Altre domande potrebbero essere: cosa conosco delle famiglie omogenitoriali? Ne conosco? Qual è la mia idea sulle coppie dello stesso sesso? E sui genitori omosessuali? Da dove provengono queste idee? Su che cosa si basano? Conosco dei bambini che hanno genitori gay o lesbiche? Che cosa ho osservato? Perché ho fatto queste osservazioni? La mia attenzione, durante l’osservazione, su cosa tende a focalizzarsi?
Nel dibattito italiano, come detto, trova spazio l’anatema, l’orrore e non la domanda. In questo clima ideologizzato e contrapposto non si conoscono i risultati delle numerose ricerche in lingua inglese e anche di quelle italiane, che rilevano che la funzione genitoriale non è connessa con l’orientamento sessuale, che non è l’identità sessuale del genitore a influenzare il benessere del figlio, ma la sua disponibilità e capacità a prendersene cura (per una dettagliata rassegna sui risultati delle ricerche si consulti “Omofobia. Strumenti di analisi e intervento”, Graglia M., Carocci, 2012).
Tuttavia se c’è un blocco ideologico i dati non servono, come si suol dire “non c’è peggior cieco di chi non vuol vedere”. E sappiamo che vediamo ciò che vogliamo vedere, dunque a questo punto le domande cambiano: che cosa può aiutare la crescita dei figli che hanno genitori omosessuali? Il fatto che i loro genitori siano eterosessuali o che vivano in un contesto che li riconosca in una famiglia, li supporti e li metta al riparo dallo stigma?

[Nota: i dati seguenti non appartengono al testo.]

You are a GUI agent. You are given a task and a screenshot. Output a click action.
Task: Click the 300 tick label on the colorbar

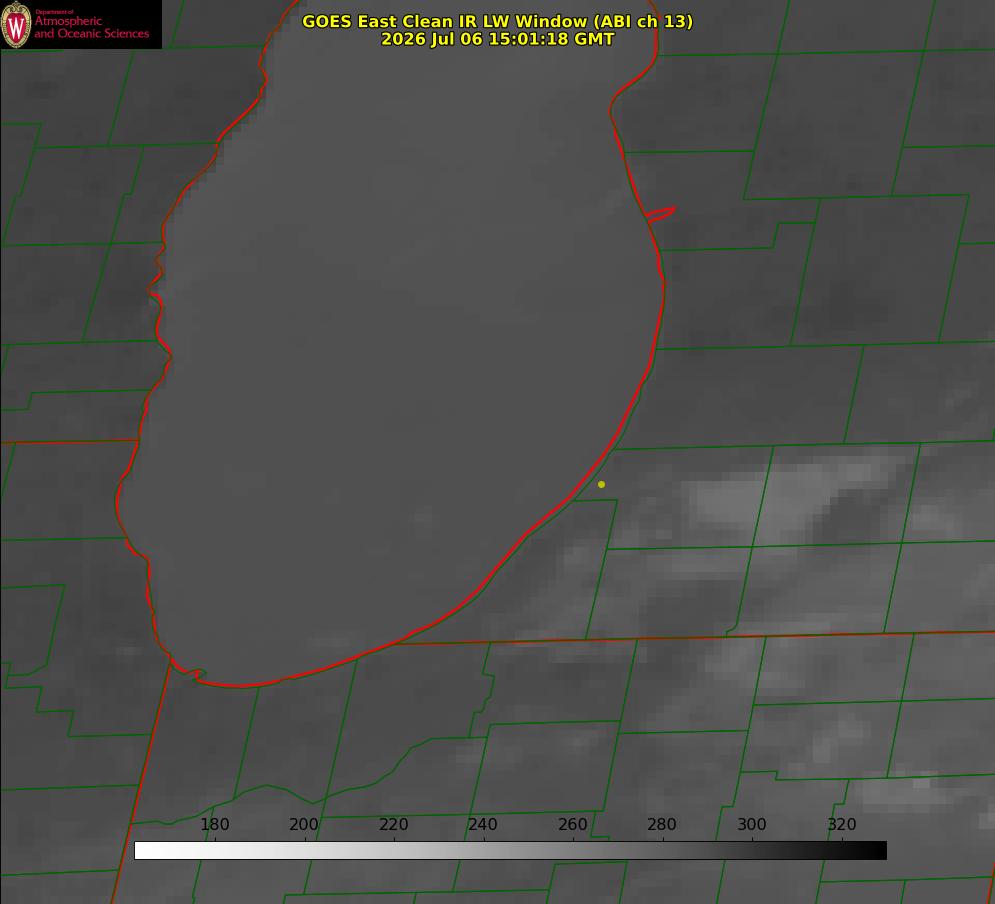pos(752,824)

Mi sono resa conto nella mia esperienza come formatrice che il blocco, il tappo potremmo dire, è a livello politico, poiché invece le persone nel quotidiano sono molto più accoglienti di quanto si possa credere, soprattutto quando incontrano persone reali anziché pensarle astrattamente. Con alcuni miei colleghi abbiamo condotto un corso sui temi dell’accoglienza nella scuola primaria rispetto ai figli con genitori dello stesso sesso e abbiamo verificato la disponibilità e il desiderio di conoscenza degli educatori.
Come se molti cittadini italiani si collocassero in ambito europeo rispetto al tema dell’orientamento omosessuale, viceversa la politica è rintanata in un provincialismo bigotto, per ragioni ideologiche e di potere. Occorre dunque intervenire innanzitutto a livello istituzionale per promuovere un ampio cambiamento culturale.
Credo che sia importante ad esempio presentare nei media la varietà delle persone che sono gay, lesbiche o bisessuali, la realtà delle coppie e delle famiglie dello stesso sesso. Come l’eterosessualità, l’omosessualità è un fenomeno che si presenta in una molteplicità irriducibile di modi. E tutti non solo hanno diritto di cittadinanza, ma diritto di prosperare, anche quando spiazzano i nostri assiomi.